原文抜粋.
説明

排気ガス浄化用触媒の製造方法および自動車両

【課題】ジルコニウムを含む金属酸化物担体にロジウムが高い分散度および微小な粒子サイズで担持された排気ガス浄化用触媒を製造し得る方法を提供する。
【解決手段】本発明による排気ガス浄化用触媒の製造方法は、ジルコニウムを含む金属酸化物担体を用意する工程(a)と、ロジウムを含む溶液を用意する工程(b)と、工程(b)において用意される溶液に、工程(a)において用意される金属酸化物担体と、炭酸アンモニウム、炭酸水素アンモニウムまたはアンモニア水とを加え、pHが3.0以上7.5以下に調整された溶液を得る工程(c)と、を包含する。

保存データ.
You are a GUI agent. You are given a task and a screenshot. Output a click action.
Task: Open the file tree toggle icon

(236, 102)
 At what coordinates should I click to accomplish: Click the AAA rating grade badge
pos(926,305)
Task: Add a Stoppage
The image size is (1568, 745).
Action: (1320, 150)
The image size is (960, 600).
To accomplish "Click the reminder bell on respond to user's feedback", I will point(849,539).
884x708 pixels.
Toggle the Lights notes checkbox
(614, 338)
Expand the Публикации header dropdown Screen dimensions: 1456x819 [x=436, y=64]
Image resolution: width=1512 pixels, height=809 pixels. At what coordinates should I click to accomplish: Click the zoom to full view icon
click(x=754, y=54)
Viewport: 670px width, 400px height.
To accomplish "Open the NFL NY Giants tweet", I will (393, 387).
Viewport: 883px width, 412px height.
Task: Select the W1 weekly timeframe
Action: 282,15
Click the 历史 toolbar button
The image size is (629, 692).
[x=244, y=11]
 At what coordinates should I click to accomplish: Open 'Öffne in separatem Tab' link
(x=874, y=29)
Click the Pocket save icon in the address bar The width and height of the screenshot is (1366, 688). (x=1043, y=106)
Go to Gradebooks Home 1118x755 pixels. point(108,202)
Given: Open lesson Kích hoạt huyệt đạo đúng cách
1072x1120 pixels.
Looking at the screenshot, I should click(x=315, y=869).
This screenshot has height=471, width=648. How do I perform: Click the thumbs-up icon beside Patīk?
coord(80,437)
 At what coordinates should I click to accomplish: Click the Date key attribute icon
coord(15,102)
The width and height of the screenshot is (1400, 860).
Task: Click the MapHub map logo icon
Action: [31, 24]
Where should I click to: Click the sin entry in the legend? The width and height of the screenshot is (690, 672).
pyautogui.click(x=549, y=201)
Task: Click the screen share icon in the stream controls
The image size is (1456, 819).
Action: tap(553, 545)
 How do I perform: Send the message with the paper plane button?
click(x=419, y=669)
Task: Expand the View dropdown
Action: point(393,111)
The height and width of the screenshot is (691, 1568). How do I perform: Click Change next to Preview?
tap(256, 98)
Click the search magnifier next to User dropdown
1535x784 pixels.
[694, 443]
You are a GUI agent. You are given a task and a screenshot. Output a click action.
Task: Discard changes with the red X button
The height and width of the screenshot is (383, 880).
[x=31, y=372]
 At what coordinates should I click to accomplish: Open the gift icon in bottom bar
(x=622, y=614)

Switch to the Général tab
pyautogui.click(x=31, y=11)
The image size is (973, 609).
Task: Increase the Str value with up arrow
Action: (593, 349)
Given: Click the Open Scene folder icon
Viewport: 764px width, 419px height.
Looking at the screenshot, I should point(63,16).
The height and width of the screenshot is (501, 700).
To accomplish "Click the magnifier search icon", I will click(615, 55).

演習課題.
A) 排気ガス浄化用触媒の原文抜粋では、工程(c)で得る溶液のpHはどの範囲に調整されますか。
B) エントリのうち、「The height and width of the screenshot is (501, 700).」を含む行からエントリの最後の行までを、両端の行も含めて一字一句そのまま打ち直してください。

課題の解答.
A) 3.0以上7.5以下です。

B)
The height and width of the screenshot is (501, 700).
To accomplish "Click the magnifier search icon", I will click(615, 55).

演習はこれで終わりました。